- Instructions for the task: Each entry needs to be reproduced exactly, with none left out.

- The data:
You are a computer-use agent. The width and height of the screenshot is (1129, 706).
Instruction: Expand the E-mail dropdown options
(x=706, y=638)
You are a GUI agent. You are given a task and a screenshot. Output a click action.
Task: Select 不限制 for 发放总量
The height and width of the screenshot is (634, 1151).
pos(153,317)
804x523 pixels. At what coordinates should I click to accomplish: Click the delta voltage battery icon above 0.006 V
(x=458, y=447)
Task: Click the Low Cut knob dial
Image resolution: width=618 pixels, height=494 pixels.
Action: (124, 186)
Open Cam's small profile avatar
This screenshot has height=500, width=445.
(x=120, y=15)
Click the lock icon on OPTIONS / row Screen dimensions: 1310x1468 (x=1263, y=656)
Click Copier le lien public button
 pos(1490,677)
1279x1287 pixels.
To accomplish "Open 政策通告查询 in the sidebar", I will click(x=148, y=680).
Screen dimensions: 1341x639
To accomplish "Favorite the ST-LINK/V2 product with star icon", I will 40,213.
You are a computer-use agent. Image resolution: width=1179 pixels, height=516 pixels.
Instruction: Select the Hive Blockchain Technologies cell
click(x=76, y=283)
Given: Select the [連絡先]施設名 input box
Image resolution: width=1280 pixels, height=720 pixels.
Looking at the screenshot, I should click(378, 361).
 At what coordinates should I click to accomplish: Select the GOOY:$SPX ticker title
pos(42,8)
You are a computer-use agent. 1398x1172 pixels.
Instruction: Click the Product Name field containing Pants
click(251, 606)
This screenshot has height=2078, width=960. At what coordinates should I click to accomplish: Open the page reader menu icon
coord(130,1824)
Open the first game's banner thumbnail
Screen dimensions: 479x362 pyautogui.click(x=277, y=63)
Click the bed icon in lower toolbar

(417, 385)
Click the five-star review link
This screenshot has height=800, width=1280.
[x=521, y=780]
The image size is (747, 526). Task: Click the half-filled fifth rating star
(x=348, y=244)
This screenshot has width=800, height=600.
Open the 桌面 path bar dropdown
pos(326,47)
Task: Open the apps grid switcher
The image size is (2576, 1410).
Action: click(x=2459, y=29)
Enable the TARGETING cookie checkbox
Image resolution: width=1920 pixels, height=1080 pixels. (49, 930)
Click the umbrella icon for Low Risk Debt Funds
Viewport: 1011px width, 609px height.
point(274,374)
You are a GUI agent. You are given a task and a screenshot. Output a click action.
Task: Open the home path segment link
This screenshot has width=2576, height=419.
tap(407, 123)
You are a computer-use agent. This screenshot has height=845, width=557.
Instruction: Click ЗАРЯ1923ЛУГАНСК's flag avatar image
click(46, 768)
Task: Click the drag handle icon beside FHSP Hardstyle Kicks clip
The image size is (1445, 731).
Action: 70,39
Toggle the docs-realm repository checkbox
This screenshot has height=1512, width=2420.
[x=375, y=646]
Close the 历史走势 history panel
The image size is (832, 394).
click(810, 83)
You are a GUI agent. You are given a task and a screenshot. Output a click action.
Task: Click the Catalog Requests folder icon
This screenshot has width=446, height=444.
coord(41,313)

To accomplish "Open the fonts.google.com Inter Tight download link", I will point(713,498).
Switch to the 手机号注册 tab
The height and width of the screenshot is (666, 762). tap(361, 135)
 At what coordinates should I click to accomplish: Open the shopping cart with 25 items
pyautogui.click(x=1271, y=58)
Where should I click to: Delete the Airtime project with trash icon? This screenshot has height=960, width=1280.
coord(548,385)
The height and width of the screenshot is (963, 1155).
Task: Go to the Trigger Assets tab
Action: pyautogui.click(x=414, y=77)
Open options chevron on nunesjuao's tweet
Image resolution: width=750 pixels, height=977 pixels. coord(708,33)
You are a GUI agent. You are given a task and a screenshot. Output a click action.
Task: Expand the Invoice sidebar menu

- Exercise answer:
You are a computer-use agent. The width and height of the screenshot is (1129, 706).
Instruction: Expand the E-mail dropdown options
(x=706, y=638)
You are a GUI agent. You are given a task and a screenshot. Output a click action.
Task: Select 不限制 for 发放总量
The height and width of the screenshot is (634, 1151).
pos(153,317)
804x523 pixels. At what coordinates should I click to accomplish: Click the delta voltage battery icon above 0.006 V
(x=458, y=447)
Task: Click the Low Cut knob dial
Image resolution: width=618 pixels, height=494 pixels.
Action: (124, 186)
Open Cam's small profile avatar
This screenshot has height=500, width=445.
(x=120, y=15)
Click the lock icon on OPTIONS / row Screen dimensions: 1310x1468 (x=1263, y=656)
Click Copier le lien public button
 pos(1490,677)
1279x1287 pixels.
To accomplish "Open 政策通告查询 in the sidebar", I will click(x=148, y=680).
Screen dimensions: 1341x639
To accomplish "Favorite the ST-LINK/V2 product with star icon", I will 40,213.
You are a computer-use agent. Image resolution: width=1179 pixels, height=516 pixels.
Instruction: Select the Hive Blockchain Technologies cell
click(x=76, y=283)
Given: Select the [連絡先]施設名 input box
Image resolution: width=1280 pixels, height=720 pixels.
Looking at the screenshot, I should click(378, 361).
 At what coordinates should I click to accomplish: Select the GOOY:$SPX ticker title
pos(42,8)
You are a computer-use agent. 1398x1172 pixels.
Instruction: Click the Product Name field containing Pants
click(251, 606)
This screenshot has height=2078, width=960. At what coordinates should I click to accomplish: Open the page reader menu icon
coord(130,1824)
Open the first game's banner thumbnail
Screen dimensions: 479x362 pyautogui.click(x=277, y=63)
Click the bed icon in lower toolbar

(417, 385)
Click the five-star review link
This screenshot has height=800, width=1280.
[x=521, y=780]
The image size is (747, 526). Task: Click the half-filled fifth rating star
(x=348, y=244)
This screenshot has width=800, height=600.
Open the 桌面 path bar dropdown
pos(326,47)
Task: Open the apps grid switcher
The image size is (2576, 1410).
Action: click(x=2459, y=29)
Enable the TARGETING cookie checkbox
Image resolution: width=1920 pixels, height=1080 pixels. (49, 930)
Click the umbrella icon for Low Risk Debt Funds
Viewport: 1011px width, 609px height.
point(274,374)
You are a GUI agent. You are given a task and a screenshot. Output a click action.
Task: Open the home path segment link
This screenshot has width=2576, height=419.
tap(407, 123)
You are a computer-use agent. This screenshot has height=845, width=557.
Instruction: Click ЗАРЯ1923ЛУГАНСК's flag avatar image
click(46, 768)
Task: Click the drag handle icon beside FHSP Hardstyle Kicks clip
The image size is (1445, 731).
Action: 70,39
Toggle the docs-realm repository checkbox
This screenshot has height=1512, width=2420.
[x=375, y=646]
Close the 历史走势 history panel
The image size is (832, 394).
click(810, 83)
You are a GUI agent. You are given a task and a screenshot. Output a click action.
Task: Click the Catalog Requests folder icon
This screenshot has width=446, height=444.
coord(41,313)

To accomplish "Open the fonts.google.com Inter Tight download link", I will point(713,498).
Switch to the 手机号注册 tab
The height and width of the screenshot is (666, 762). tap(361, 135)
 At what coordinates should I click to accomplish: Open the shopping cart with 25 items
pyautogui.click(x=1271, y=58)
Where should I click to: Delete the Airtime project with trash icon? This screenshot has height=960, width=1280.
coord(548,385)
The height and width of the screenshot is (963, 1155).
Task: Go to the Trigger Assets tab
Action: pyautogui.click(x=414, y=77)
Open options chevron on nunesjuao's tweet
Image resolution: width=750 pixels, height=977 pixels. coord(708,33)
You are a GUI agent. You are given a task and a screenshot. Output a click action.
Task: Expand the Invoice sidebar menu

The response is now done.